Unlike the first five colts on my list, Let’s Meet in Rio hasn’t won a stakes race yet, but he looked terrific closing a ton of ground to finish second in the Sham Stakes (gr. III) at Santa Anita last month. That performance was similar to his maiden win, when he gained five lengths on the leader in the final furlong to win going away, and my feeling is that it’s only a matter of time before the combination of extra distance and more experience combines to stamp Let’s Meet in Rio as a major Kentucky Derby contender. He’s entered in the Robert B. Lewis Stakes on Saturday, and while I’m not necessarily expecting him to beat Mor Spirit, another strong late run to hit the board would be a very encouraging step in the right direction.
7. Gun Runner
After two straight victories to open his career last year, Gun Runner was entered in the Kentucky Jockey Club Stakes (gr. II) at Churchill Downs and ran a huge race, overcoming a slightly tricky trip over a track he may not have cared for to finish fourth after leading at the eighth pole. After taking things easy during December, Gun Runner returned to the work tab on January 4th and has posted five workouts since then, most recently six furlongs in a bullet 1:12 3/5 on February 1st at Fair Grounds. The February 27th Risen Star Stakes (gr. II) is expected to mark his 2016 debut, and while he’ll be facing a strong field that could include Airoforce and Mo Tom–two colts that finished ahead of him in the Kentucky Jockey Club Stakes–my feeling is that Gun Runner can turn the tables on them over a dry track.
This Mark Casse-trained colt started his career with success on turf, winning the Bourbon Stakes (gr. III) and finishing second by a head in the Breeders’ Cup Juvenile Turf (gr. I), but he handled a sloppy dirt track just fine in the Kentucky Jockey Club Stakes, unleashing an eye-catching burst of acceleration on the far turn and maintaining it to the wire to win convincingly. He still has to prove that he can be successfully over a dry dirt track, and a recent illness will cause him to miss his scheduled debut in the Sam F. Davis Stakes (gr. III), but this setback isn’t expected to cause much of an issue, and we could see him debut in the Risen Star or the February 15th Southwest Stakes (gr. III) at Oaklawn.
9. I Will Score
Call it a hunch, but I think I Will Score could be a major factor on the Derby trail. He’s unbeaten in two starts so far, most recently winning a 6 1/2-furlong allowance race at Santa Anita after dueling for the lead through blazing fractions of :21.02 and :43.23, and if he can carry his speed around two turns–his pedigree suggests that he can–he might end up being a front-running sensation. I think he has as much raw talent as any colt in this crop. One thing is for certain, he won’t be ranked #9 on my list next week–he’s entered in the Robert B. Lewis on Saturday, and if he carries his speed, he’ll be moving up, and if he tires in the homestretch, he’ll likely drop off the list.

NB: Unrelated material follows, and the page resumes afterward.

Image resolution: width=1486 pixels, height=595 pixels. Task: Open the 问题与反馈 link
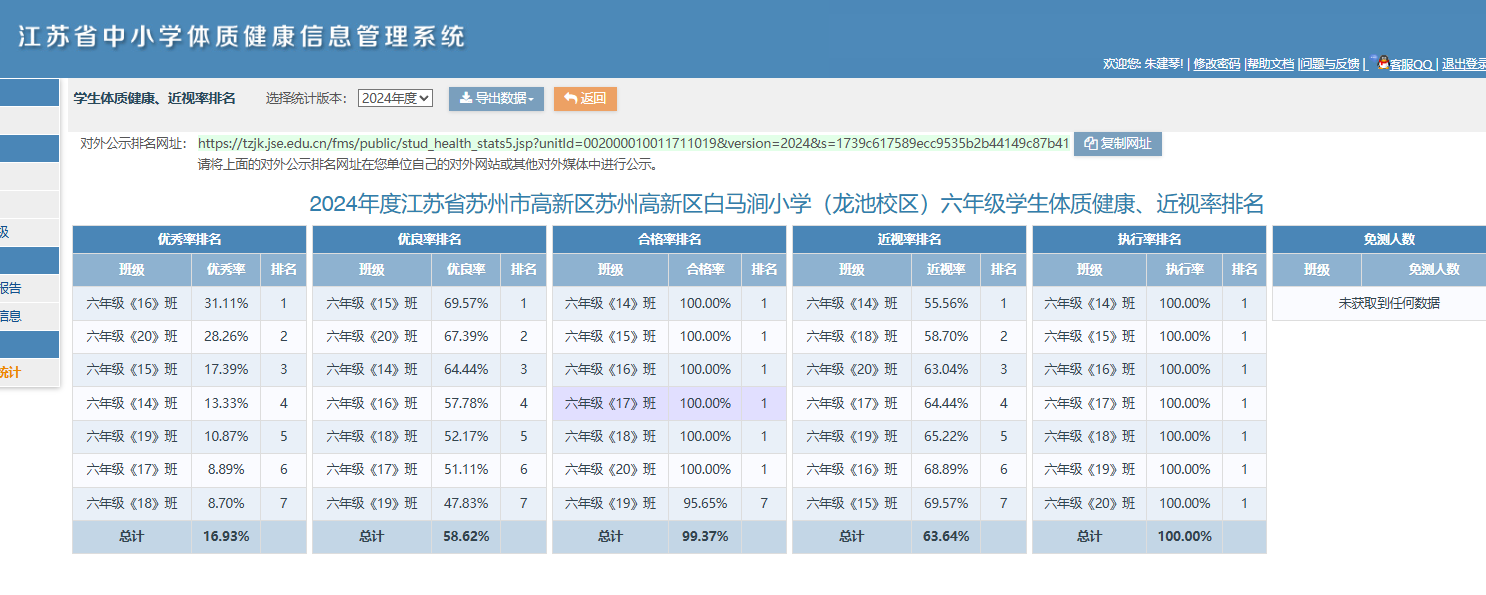point(1330,64)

Trained by Doug O’Neill, who won the Kentucky Derby in 2012 with I’ll Have Another, Nyquist went unbeaten in five starts last year and compiled one of the best records of any two-year-old colt we’ve seen in years, but he did give the impression that he could be best at shorter distances and might not thrive going ten furlongs in the Kentucky Derby. We’ll get our first look at him this year when he takes on Exaggerator in the San Vicente Stakes, and after that, Nyquist is expected to head to Gulfstream Park for the Florida Derby (gr. I), which will mark his only two-turn prep race before the Kentucky Derby. It’s not your typical approach to getting ready for the Derby, but so far, Nyquist has done everything right, and as an undefeated champion, he deserves a lot of respect.